# WORK INSTRUCTION
The required answer is every line of the data containing the word "button".

# SUPPLIED DATA
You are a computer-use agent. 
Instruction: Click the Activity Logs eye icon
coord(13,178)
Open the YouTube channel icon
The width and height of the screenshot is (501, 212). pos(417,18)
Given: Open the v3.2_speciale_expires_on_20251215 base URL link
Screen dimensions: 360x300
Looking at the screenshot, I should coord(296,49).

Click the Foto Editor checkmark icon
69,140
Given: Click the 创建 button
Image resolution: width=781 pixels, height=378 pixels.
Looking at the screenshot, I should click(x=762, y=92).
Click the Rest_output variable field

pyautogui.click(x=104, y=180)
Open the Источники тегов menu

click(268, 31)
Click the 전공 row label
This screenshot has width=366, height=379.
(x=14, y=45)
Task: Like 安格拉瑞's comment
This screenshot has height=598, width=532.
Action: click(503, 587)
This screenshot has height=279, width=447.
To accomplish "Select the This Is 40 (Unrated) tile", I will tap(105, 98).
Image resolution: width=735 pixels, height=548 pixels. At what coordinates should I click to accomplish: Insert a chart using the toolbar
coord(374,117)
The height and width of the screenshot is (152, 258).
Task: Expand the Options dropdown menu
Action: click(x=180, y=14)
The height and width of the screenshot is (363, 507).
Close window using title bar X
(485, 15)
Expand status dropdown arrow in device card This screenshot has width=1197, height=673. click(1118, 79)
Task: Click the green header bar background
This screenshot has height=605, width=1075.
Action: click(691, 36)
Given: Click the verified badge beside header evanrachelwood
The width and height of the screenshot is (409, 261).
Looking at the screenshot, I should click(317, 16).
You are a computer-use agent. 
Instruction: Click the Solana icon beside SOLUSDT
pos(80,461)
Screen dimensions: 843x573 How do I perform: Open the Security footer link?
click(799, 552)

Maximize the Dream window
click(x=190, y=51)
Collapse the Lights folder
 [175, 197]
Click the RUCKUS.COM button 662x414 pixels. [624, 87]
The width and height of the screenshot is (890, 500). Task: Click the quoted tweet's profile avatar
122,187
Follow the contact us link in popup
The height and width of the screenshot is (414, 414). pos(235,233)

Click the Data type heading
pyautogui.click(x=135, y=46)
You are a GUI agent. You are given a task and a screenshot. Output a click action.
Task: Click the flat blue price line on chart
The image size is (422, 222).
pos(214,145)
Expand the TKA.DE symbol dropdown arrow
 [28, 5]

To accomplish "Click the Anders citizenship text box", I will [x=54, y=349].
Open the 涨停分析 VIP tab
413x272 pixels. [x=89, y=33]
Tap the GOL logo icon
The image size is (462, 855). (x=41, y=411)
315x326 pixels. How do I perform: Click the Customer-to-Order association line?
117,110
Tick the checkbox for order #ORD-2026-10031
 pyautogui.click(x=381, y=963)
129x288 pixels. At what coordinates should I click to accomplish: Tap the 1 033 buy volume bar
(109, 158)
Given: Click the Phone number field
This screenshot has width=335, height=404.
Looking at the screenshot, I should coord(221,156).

# EXERCISE RESPONSE
Given: Click the 创建 button
Click the RUCKUS.COM button 662x414 pixels. [624, 87]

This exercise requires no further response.